No caso específico da teleconsulta, para que o atendimento seja feito com sucesso, é necessário - dentre outras providências inseridas nas normas deontológicas - a observância ao princípio da beneficência, assim como da autonomia da vontade e, com especial relevo, à guarda dos sigilos das informações. É forçoso afirmar até que a avaliação técnica a distância exige muito mais interação do médico com o paciente, além de prolongar o tempo da consulta para se alcançar uma decisão correta por parte do profissional.
Pelo princípio da beneficência, tanto no atendimento presencial como no remoto, o médico deve ofertar ao paciente o cuidado que seja condizente com sua necessidade, adotar a melhor estratégia terapêutica e se empenhar em conferir a ele os mais variados tratamentos com as melhores e mais recomendáveis tecnologias, eliminando ou reduzindo eventual risco no momento presente e futuro, distanciando-se cada vez mais de danos que possam ser identificados. Enfim, é envidar todos os esforços, mesmo que seja por teleconsulta, para beneficiar o paciente com a qualidade do atendimento e tratamento proposto, com a mínima probabilidade de dano. É, na realidade, um verdadeiro ato médico centrado no paciente. Faz lembrar o já conhecido pensamento de Sir William Olser, um dos pais da medicina moderna: “É mais importante conhecer o paciente acometido por uma doença do que a doença que acometeu o paciente”.
O princípio da beneficência, desta forma, integra o atendimento a distância e é erigido como um dos sustentáculos da boa prática da ars curandi. O médico, responsável que é pelo crivo de aceitabilidade da modalidade do atendimento, deve antever se a prestação de serviço, sem a presença do paciente, terá condições de atingir os objetivos pretendidos e, principalmente, sem a redução dos benefícios.
Outro requisito indispensável para o atendimento por teleconsulta é a obtenção do Termo de Consentimento Esclarecido do paciente ou de seu representante legal para a realização do atendimento, assim como sua permissão ou não para compartilhamento de suas informações que, de qualquer forma, poderão ser acessadas em caso de emergência médica.
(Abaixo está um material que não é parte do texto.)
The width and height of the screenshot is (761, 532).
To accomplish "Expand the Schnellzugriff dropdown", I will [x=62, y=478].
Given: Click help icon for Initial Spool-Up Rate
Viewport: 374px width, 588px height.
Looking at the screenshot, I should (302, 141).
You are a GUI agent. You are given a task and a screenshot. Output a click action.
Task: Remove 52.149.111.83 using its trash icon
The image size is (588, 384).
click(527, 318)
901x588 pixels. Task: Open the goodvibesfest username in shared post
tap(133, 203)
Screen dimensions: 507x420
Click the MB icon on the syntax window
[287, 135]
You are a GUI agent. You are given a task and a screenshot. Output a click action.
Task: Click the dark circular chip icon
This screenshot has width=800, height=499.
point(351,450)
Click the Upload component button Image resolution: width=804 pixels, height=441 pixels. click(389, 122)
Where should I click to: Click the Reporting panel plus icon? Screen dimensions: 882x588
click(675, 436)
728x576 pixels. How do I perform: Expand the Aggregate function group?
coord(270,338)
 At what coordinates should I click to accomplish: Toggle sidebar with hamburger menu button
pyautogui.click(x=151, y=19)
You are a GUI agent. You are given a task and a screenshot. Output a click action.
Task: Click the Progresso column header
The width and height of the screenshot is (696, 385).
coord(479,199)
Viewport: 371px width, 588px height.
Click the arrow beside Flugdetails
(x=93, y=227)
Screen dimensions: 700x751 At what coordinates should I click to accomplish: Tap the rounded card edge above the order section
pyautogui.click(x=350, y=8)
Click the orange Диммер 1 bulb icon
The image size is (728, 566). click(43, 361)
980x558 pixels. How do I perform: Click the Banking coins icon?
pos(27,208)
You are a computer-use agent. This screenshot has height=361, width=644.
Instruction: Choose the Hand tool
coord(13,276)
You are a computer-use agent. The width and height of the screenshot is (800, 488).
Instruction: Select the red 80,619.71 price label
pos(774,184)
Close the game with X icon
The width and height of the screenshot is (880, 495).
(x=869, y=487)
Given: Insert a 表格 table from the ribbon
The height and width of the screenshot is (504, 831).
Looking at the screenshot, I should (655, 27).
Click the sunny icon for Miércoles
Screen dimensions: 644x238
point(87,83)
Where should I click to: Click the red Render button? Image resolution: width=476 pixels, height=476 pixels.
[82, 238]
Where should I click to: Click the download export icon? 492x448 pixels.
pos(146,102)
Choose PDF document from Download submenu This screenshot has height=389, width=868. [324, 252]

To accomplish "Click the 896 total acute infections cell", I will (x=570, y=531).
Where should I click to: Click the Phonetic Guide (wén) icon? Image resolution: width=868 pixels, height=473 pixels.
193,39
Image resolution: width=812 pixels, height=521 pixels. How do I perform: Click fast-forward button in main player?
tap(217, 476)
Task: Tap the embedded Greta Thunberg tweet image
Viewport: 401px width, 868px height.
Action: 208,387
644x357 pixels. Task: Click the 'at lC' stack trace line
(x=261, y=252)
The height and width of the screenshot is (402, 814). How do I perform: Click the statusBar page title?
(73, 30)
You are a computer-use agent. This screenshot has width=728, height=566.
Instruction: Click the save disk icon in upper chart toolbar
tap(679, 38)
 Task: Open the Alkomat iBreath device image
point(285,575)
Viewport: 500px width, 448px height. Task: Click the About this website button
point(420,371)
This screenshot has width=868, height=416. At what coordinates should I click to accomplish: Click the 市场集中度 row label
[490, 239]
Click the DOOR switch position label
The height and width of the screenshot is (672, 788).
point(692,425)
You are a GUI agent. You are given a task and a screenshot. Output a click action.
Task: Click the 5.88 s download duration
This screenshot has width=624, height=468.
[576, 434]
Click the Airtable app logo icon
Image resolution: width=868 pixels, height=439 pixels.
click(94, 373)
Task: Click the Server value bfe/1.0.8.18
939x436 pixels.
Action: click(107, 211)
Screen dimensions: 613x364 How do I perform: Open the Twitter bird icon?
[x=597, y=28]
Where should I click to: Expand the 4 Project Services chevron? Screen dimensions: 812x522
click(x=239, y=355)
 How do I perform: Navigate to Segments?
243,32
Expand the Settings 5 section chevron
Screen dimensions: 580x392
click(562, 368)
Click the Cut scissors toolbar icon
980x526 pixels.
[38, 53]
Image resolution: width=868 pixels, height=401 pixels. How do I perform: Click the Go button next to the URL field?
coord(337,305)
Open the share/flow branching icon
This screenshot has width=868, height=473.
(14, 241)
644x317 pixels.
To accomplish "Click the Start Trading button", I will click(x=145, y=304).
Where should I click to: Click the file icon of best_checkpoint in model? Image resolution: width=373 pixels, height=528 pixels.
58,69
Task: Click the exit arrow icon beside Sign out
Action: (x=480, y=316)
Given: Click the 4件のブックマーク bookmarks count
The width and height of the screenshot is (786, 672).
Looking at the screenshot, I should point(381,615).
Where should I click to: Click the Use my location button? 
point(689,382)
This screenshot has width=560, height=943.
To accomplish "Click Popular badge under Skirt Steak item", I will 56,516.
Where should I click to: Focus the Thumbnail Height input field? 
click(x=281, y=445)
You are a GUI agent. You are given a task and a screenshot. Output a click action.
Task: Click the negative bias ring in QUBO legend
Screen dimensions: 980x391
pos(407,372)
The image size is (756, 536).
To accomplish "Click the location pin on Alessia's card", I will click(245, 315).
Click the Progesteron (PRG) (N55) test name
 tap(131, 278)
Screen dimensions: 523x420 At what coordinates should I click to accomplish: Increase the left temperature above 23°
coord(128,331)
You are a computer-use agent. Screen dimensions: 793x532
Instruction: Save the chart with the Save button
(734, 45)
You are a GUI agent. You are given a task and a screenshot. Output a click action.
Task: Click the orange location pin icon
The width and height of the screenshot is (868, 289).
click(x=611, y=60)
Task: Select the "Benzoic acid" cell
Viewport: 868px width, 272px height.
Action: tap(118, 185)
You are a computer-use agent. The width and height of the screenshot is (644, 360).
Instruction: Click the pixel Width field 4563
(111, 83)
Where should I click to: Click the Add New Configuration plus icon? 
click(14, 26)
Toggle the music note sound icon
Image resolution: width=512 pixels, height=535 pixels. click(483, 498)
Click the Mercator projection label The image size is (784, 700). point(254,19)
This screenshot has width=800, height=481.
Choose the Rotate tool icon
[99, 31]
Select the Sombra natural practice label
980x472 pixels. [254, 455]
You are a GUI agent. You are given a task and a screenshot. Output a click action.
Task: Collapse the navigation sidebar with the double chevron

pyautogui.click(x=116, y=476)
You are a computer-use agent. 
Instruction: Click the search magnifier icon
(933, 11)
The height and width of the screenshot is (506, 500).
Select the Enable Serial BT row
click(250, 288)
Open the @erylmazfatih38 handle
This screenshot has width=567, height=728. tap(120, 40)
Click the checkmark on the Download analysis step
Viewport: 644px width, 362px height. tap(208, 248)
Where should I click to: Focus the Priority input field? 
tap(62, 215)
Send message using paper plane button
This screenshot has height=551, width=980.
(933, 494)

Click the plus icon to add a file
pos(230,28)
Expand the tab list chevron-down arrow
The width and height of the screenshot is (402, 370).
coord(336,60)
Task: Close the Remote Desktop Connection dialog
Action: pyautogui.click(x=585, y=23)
Cabe aqui também a observação no sentido de que o Conselho Federal de Medicina Veterinária (CFMV) editou a recente Resolução 1.465/22 liberando a teleconsulta para cães, gatos, outros pets e também para animais de grande porte.
É indiscutível que o conhecimento científico proporcionado pela tecnologia de ponta consegue utilizar as ferramentas disponíveis para ampliar o acesso integral, igualitário e universal da saúde às áreas desassistidas e carentes de atendimentos especializados.